他們種了大半輩子地,肯定還是想選地。加上人家都說最累不過撐船打鐵磨豆腐,老老實實守著田地才安心。
“這般倒也還算公正。”許氏嗑著瓜子,“對了,那王伯和誰一起?”
“別說了,”劉氏擺擺手,“兩家得了東西,最后又在掰扯誰養爹。王大家的說要搬去城里住,老二有大屋子讓他養;老二又說自古爹娘都由老大養,一來一回又爭了起來。”
別說外人聽了心寒,王伯辛苦養大倆孩子,沒成想是鬧成這個地步。家不像家,如今連養老也得聽他們來回推脫,更是一下子老了十歲一般。
村長本來聽他們掰扯半天,心里本就煩躁,這會兒又見兩人裝死,更是生氣。更別說那幾位老人年紀也大了,心里更加同情王伯,看兩人都很不耐煩。最后還是王伯說拿出自己的二十兩,同老二住,王二一家才閉嘴同意了。
“二十兩?!”舒喬有些驚訝。這一想就知道是王伯留給自己的棺材本,這般掏出來,想想王二兩口子的德行,以后難保又開口要來花。
劉氏說道:“王伯賣了這大半輩子豆腐,肯定還是有些錢的。就連那兩兄弟也每人都分了一百多兩呢。”
許氏心里倒是有個估算,沒太驚訝。就是舒喬震驚王家竟這么有錢。
許氏笑道:“別看豆腐就賣一文錢一塊,但是積少成多,一月下來除去本錢,能賺不少。再說王家這攤子都擺多少年了,我還覺著少了呢。”
劉氏也點頭道:“離開時大家也在說呢,起先吵架時王大家的不是說王二偷公中的錢嗎?都說是不是他拿去賭錢了。”
王家鬧分家一事,從早鬧到太陽下山,有些人圍了一日都沒舍得離開,飯也不吃了就想看看最后是怎么個分法。附近幾家離得近的,更是直接端了碗坐門前聽。
劉氏忽地想起什么,又道:“那幾個被潑了糞水的也沒走,見那王二家的拿到錢,都去堵她要錢呢。”

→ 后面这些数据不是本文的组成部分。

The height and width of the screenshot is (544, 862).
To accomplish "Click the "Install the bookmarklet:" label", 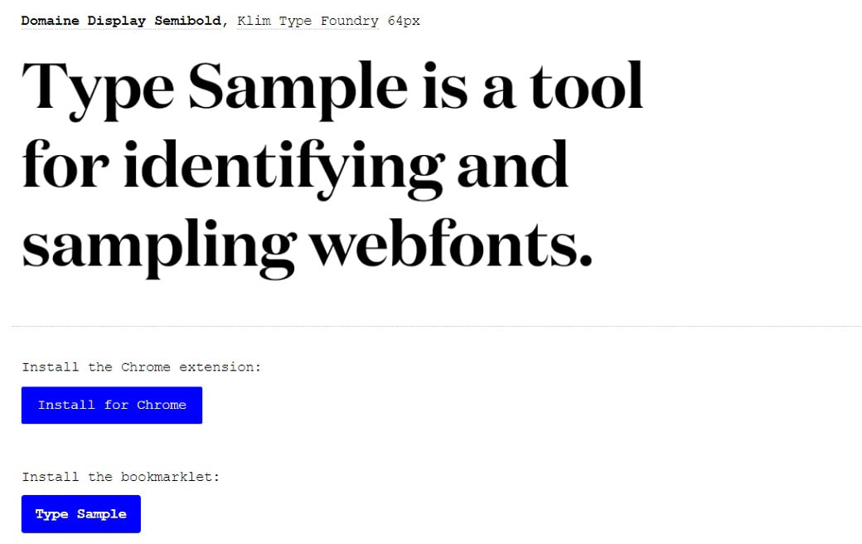I will [121, 477].

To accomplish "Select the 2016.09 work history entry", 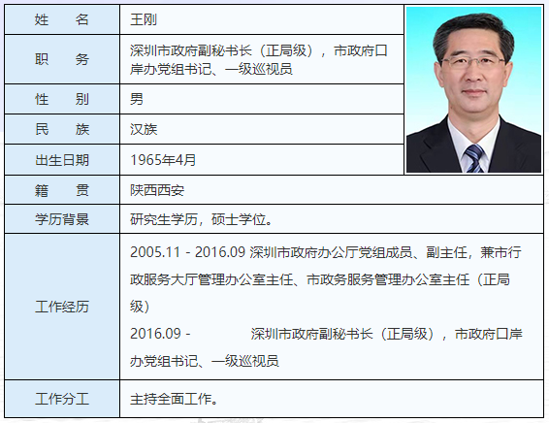I will click(326, 347).
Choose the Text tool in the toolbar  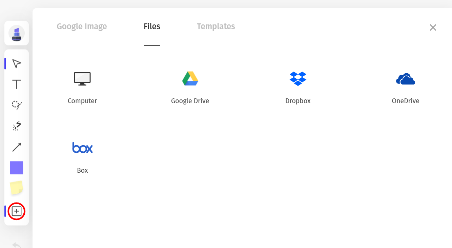[x=17, y=84]
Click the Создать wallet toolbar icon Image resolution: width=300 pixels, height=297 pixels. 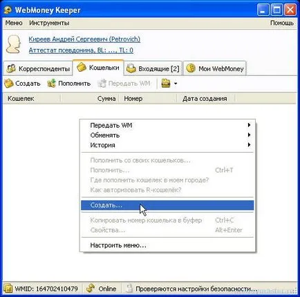[9, 84]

糞水多臟啊,身上和頭發多搓幾回,雖然還有味兒但好歹是洗干凈了,那一身衣裳是別想要了。
“王二家的摳門的很,”許氏說著低頭嗑完最后幾顆瓜子,“我想著錢是要不回來了,那幾人也只能自認倒霉。”
“我想也是呢。”劉氏想著剛剛過來還聽到單嬸子在罵罵咧咧,估計真沒討到錢。
她又道:“那王大家的說要去城里住,今天一大早就拉東西走了。”
“啥?!”許氏猛地抬頭,嗓門也提高道,“他們今天就走?”
“啊,”劉氏慢慢點了點頭看向她,“我聽了個嘴,說是先去城里客棧住幾天,順便找房子。”
舒喬也想起來,說道:“她還沒還咱們雞蛋的錢呢。”
“啥雞蛋?”劉氏疑惑道。
“就前陣子王大家的,過來借了十幾個雞蛋走。”許氏氣得站了起來,“我想著都是村里人先賒著也行,到時上門要去。誰成想他們這就搬走了?!”
她平日也不是不知道王大家的性子,但聽她再三保證,家里雞蛋也不急著吃,就給她拿了。畢竟也不想為幾個雞蛋鬧紅臉,這會兒真是后悔!
劉氏聞言也氣呢,說道:“果然兩家都是同一類人!她家又不缺那十幾文錢,估摸就是想著等你忘了呢!”
許氏更氣了,這會兒倒是后悔昨日沒跟人也罵他們幾句。
舒喬怕娘氣壞了,連忙道:“王大家這錢估計也買不了啥好房子,估計也在城南呢。到時他們準要去買菜,若是阿凌遇見了再討回來。”
縣城里房價可不低,一百多兩聽著多,但要買上好地段的房子那是絕無可能。就舒喬他們家那個小院子,當時他們一家搬過來,也花了幾十近百兩呢。
城里幾個大的菜行,若是他們在城南落戶,定會去程凌擺攤的那個菜行。但菜行來往那么多人,要真遇上也不容易。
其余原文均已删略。